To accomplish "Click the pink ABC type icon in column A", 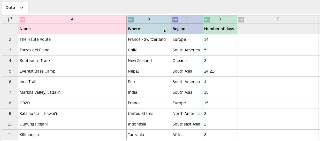I will tap(22, 19).
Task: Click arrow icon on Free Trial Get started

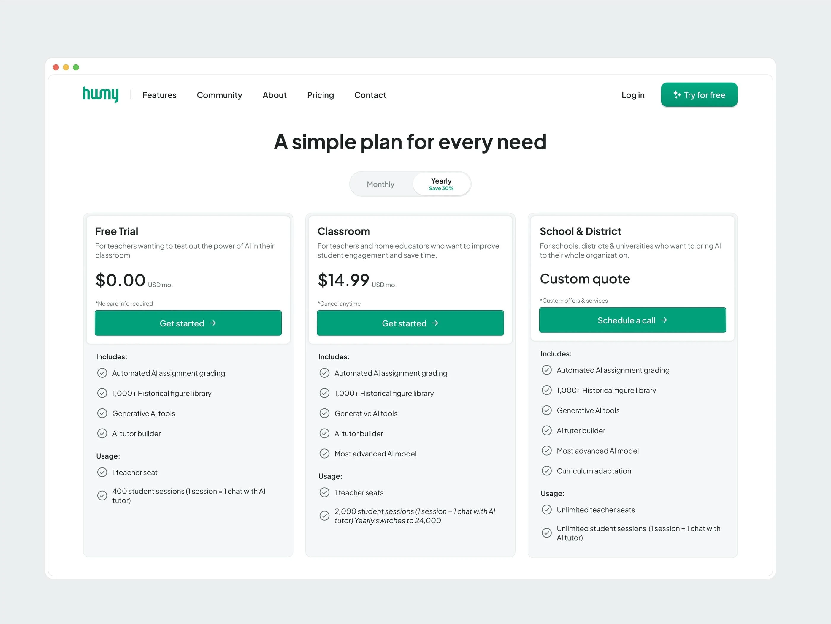Action: (213, 323)
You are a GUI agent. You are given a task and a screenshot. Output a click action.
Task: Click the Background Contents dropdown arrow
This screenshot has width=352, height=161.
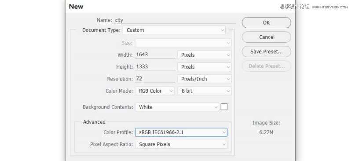[216, 107]
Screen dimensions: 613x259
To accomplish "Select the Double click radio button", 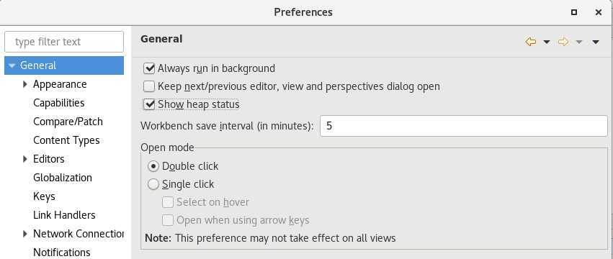I will click(x=153, y=166).
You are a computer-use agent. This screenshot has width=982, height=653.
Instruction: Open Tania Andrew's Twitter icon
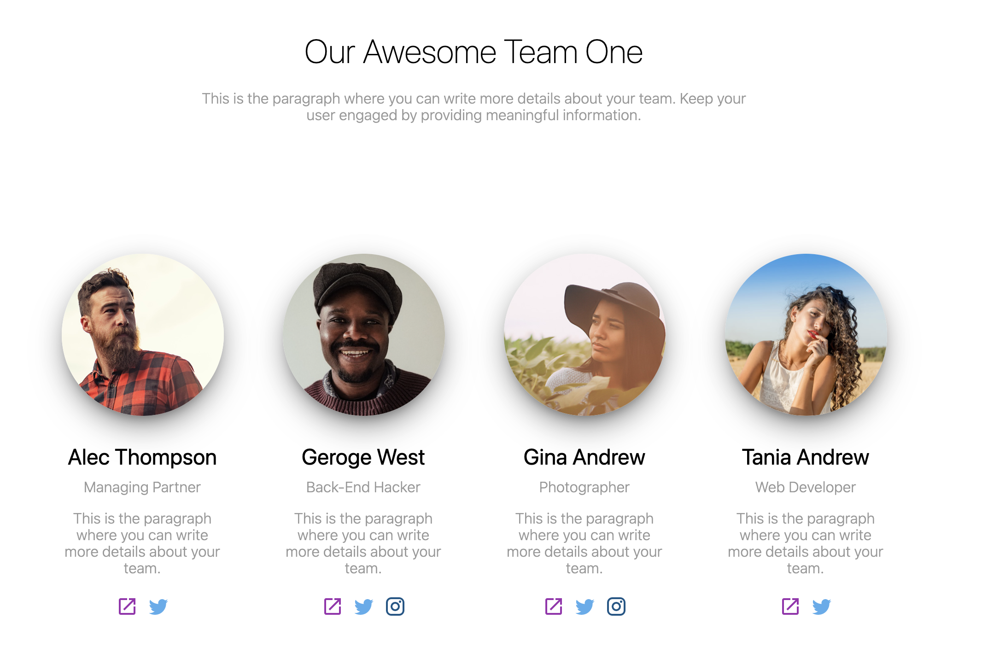[822, 606]
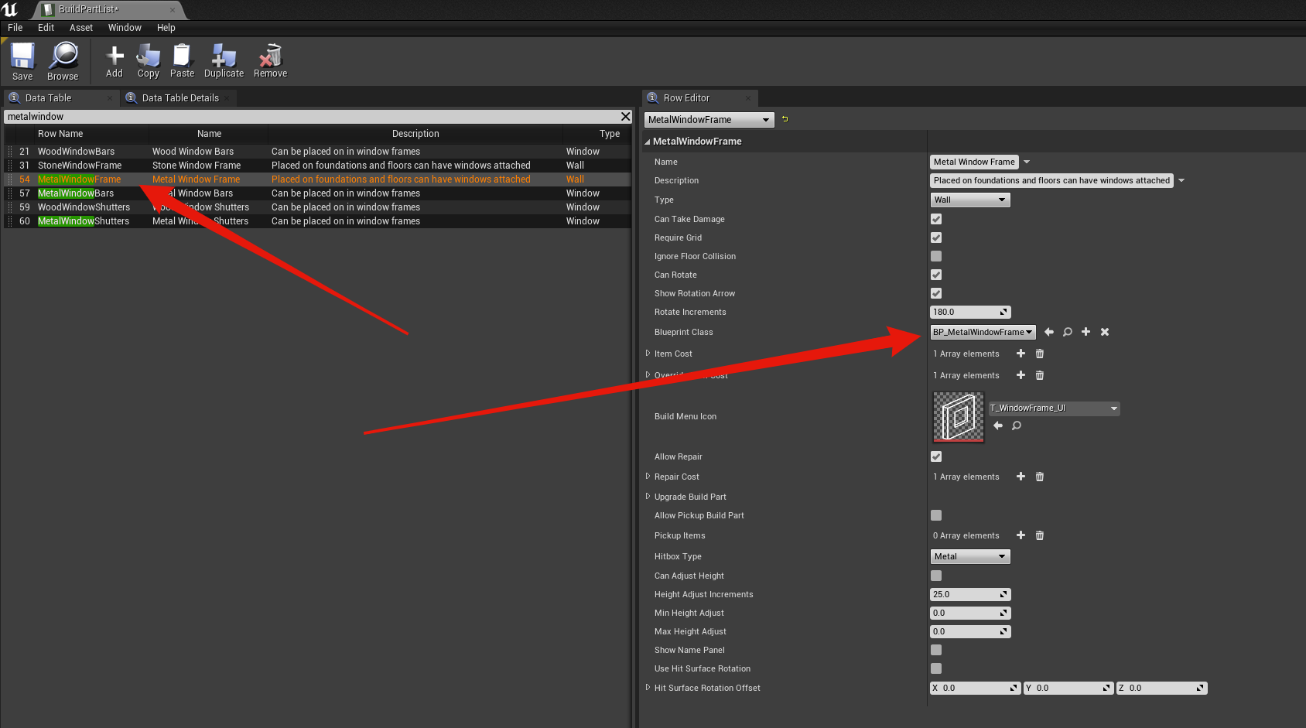Click the Duplicate row icon
The height and width of the screenshot is (728, 1306).
[224, 61]
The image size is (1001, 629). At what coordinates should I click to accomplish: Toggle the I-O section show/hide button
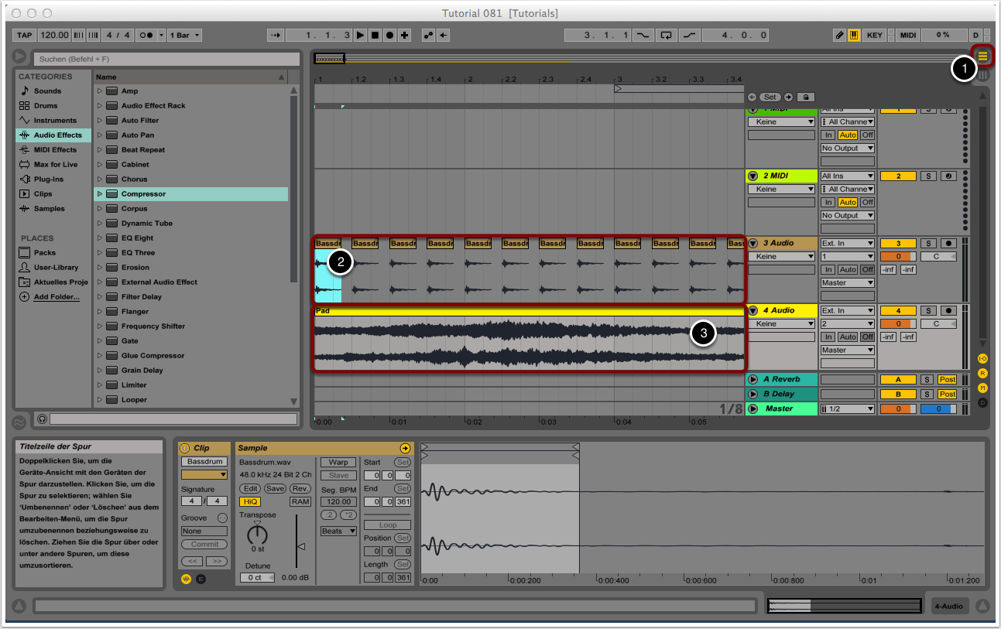click(982, 359)
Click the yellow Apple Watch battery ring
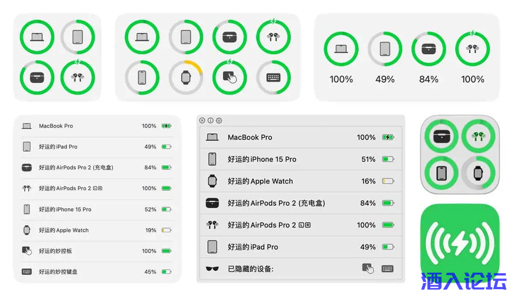 [x=186, y=78]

═══

WORK TASK: What is needed is an exact restatement of the lines from the line with "You are a computer-use" through the final line of the data, pictures excluded.

SOLUTION TO THIS PROBLEM:
You are a computer-use agent. This screenshot has width=982, height=653.
Instruction: Open Tania Andrew's Twitter icon
[822, 606]
Click the Duplicate row icon
The height and width of the screenshot is (728, 1306).
[224, 61]
The image size is (1001, 629). At what coordinates should I click to accomplish: Toggle the I-O section show/hide button
click(982, 359)
Click the yellow Apple Watch battery ring
 [x=186, y=78]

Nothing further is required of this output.